Tess in Philadelphia


----------



## Myamom (Oct 10, 2005)

This is a very rural area. I've been to this shelter.


----------



## TESS (Oct 29, 2008)

What can we do?????
Tess in Philadelphia


----------



## ncgsdmom (Jun 24, 2008)

Bump for the pair


----------



## weber1b (Nov 30, 2008)

Up you go


----------



## cennycen (Dec 13, 2008)

I am going to be calling them tomorrow--saturday dec. 12th--to inquire about adopting them both. my husband and i own our own house and we are only about twenty-five minutes away from stroudsburg


----------



## Myamom (Oct 10, 2005)

Wonderful...please keep us posted! 
If you need help (i.e. with temp. testing or questions on them, etc) pm me.


----------



## dchamness (Oct 18, 2008)

Congratualtions!! They are A GORGEOUS pair!!!


----------



## weber1b (Nov 30, 2008)

Outstanding!!


----------



## cennycen (Dec 13, 2008)

oh thanks for that!! very cool of you, thanks! if i have any q's, i'll let you know.


----------



## MaggieRoseLee (Aug 17, 2001)

Good luck and hope it works out!


----------



## eadavis (Nov 11, 2007)

Please let us know-sending good thoughts your way.


----------



## cennycen (Dec 13, 2008)

as soon as i call the shelter tomm, i will let everyone know the status!


----------



## TESS (Oct 29, 2008)

This is the best news they probably have ever had!!! Prayers are with you!!
Tess in Philadelphia


----------



## marksmom3 (Dec 17, 2007)

I hope everything works out for you.
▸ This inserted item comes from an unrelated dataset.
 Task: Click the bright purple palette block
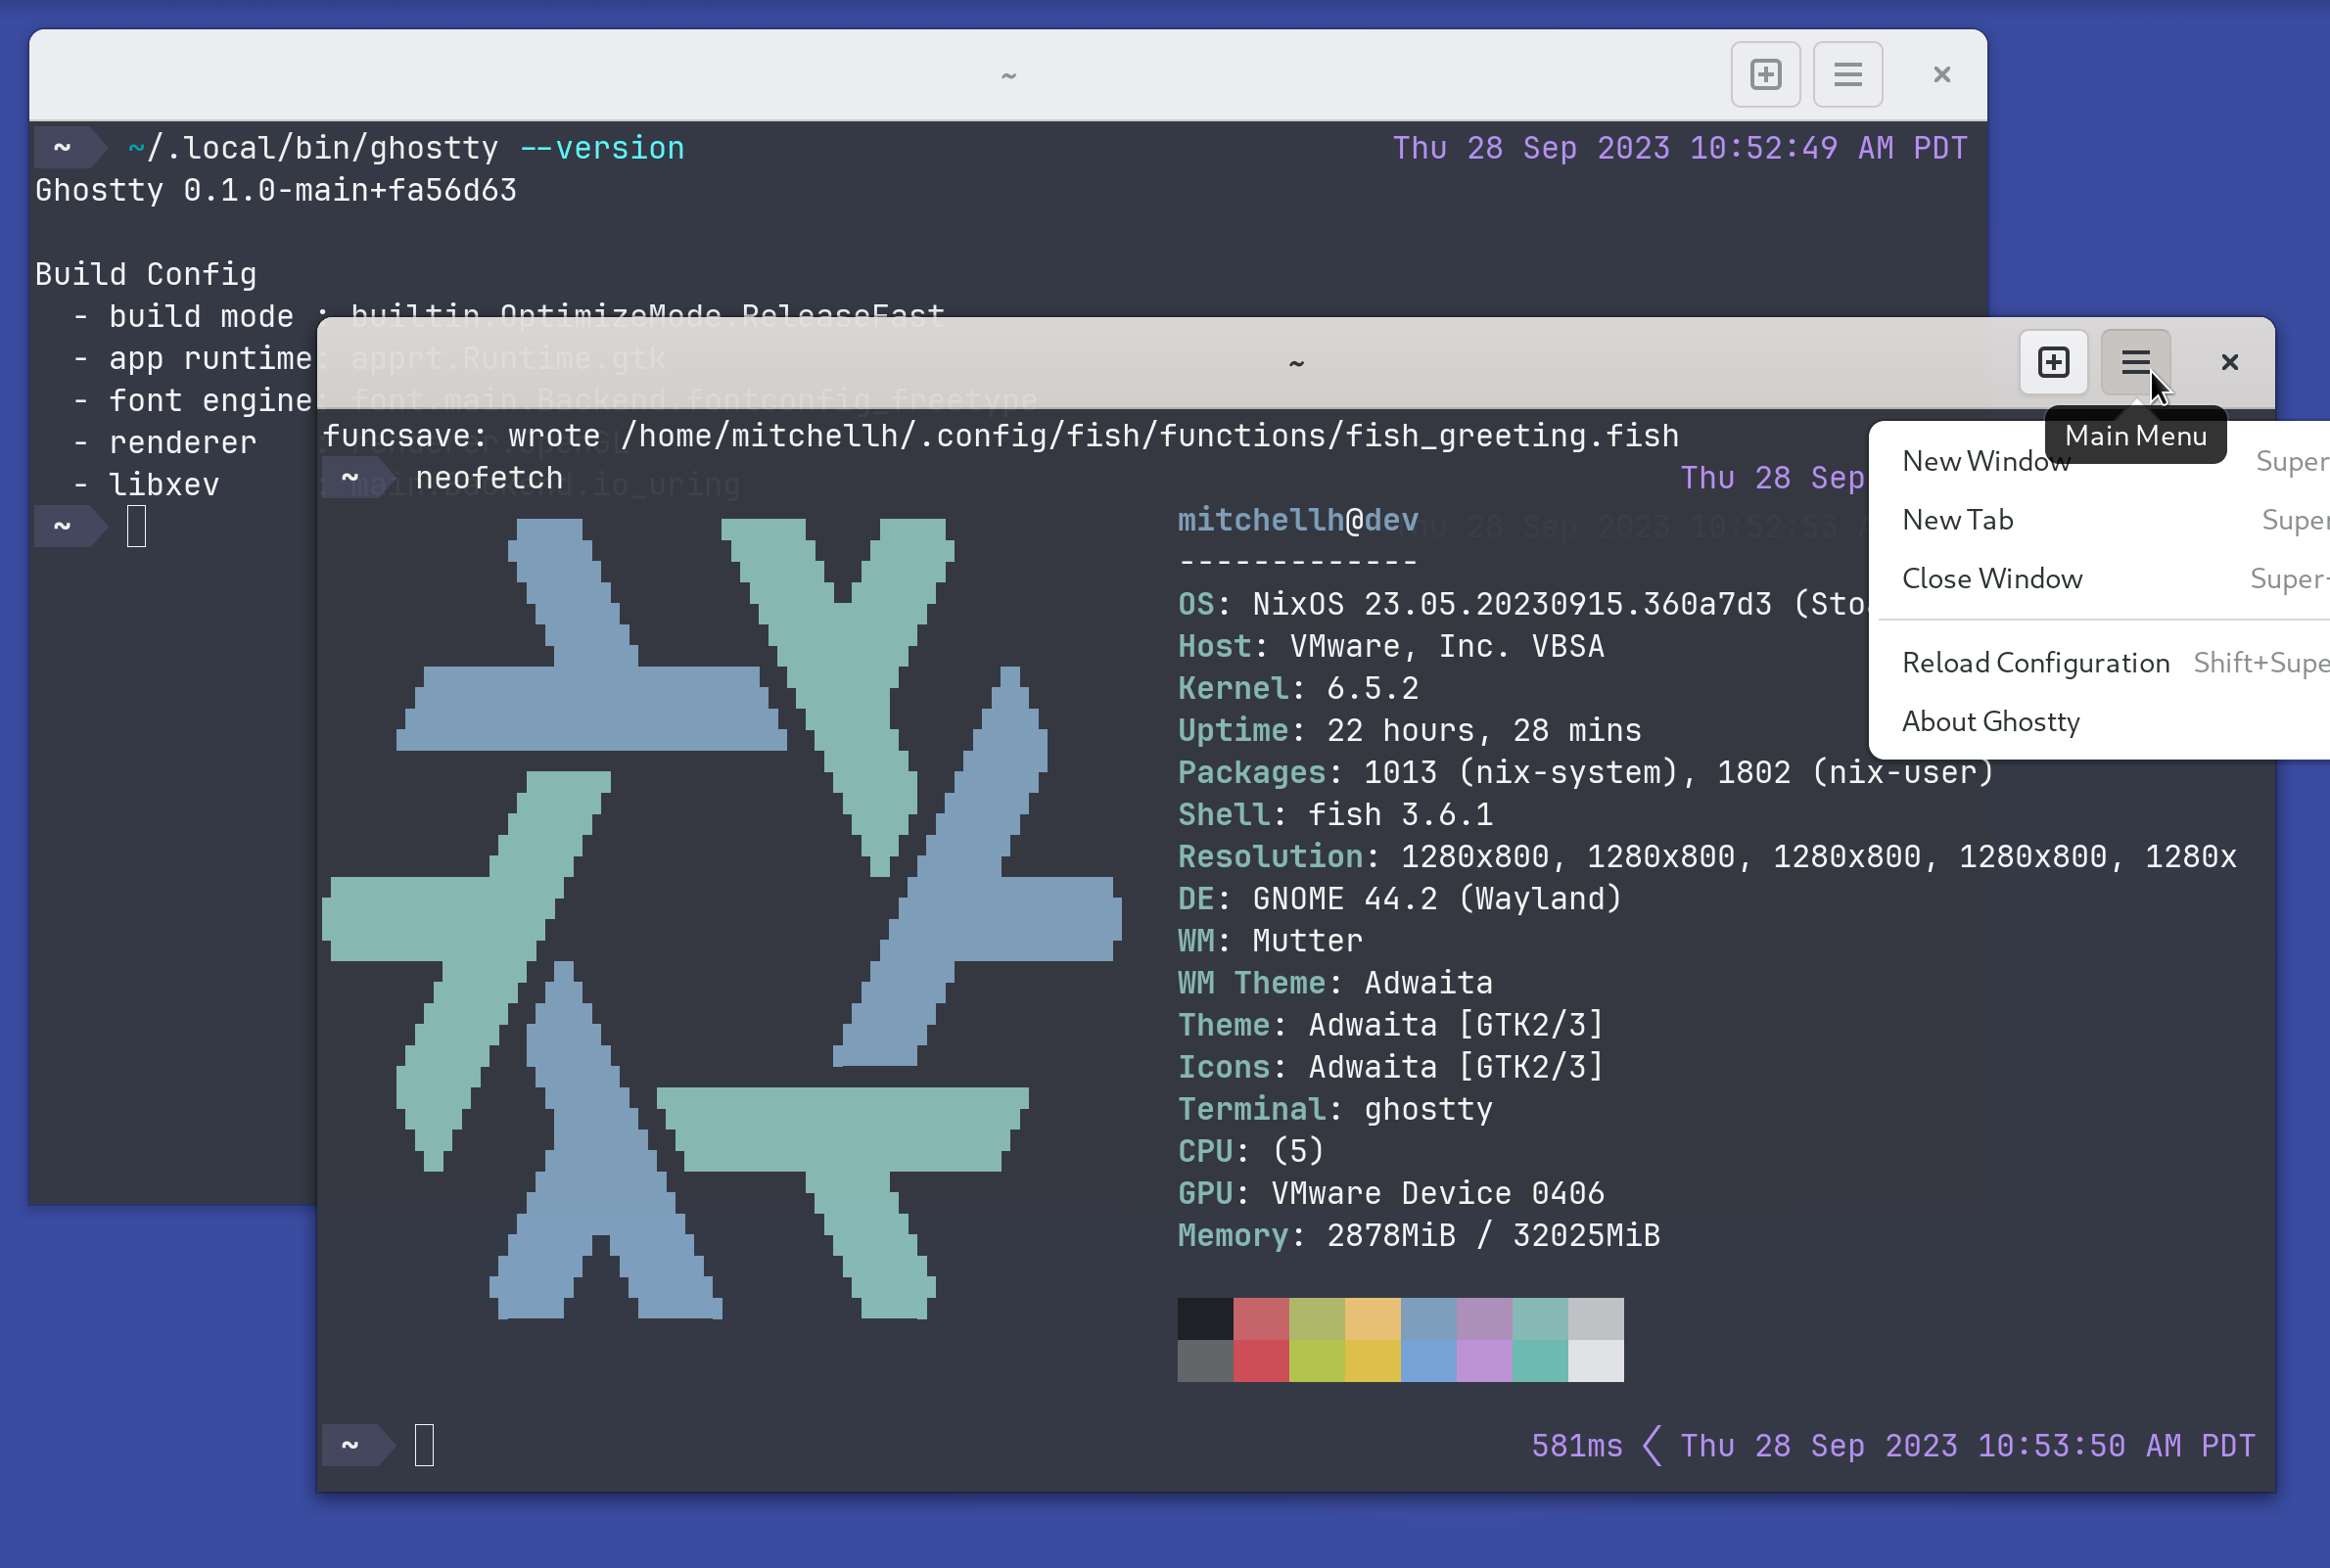1484,1361
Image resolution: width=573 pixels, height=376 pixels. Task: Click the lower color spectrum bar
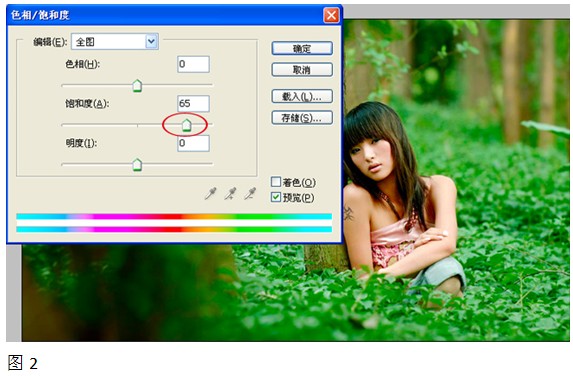174,229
I'm glad they will be able to stay together!


----------



## cennycen (Dec 13, 2008)

hey guys, called the shelter and they have not been adopted yet, so i said i was going to go see them either tomm or monday (monday being the very latest), so i feel excited and i'll let you know how it goes. i do have two small dogs already so the shelter wants me to bring my dogs to see how they can all get along.


----------



## cennycen (Dec 13, 2008)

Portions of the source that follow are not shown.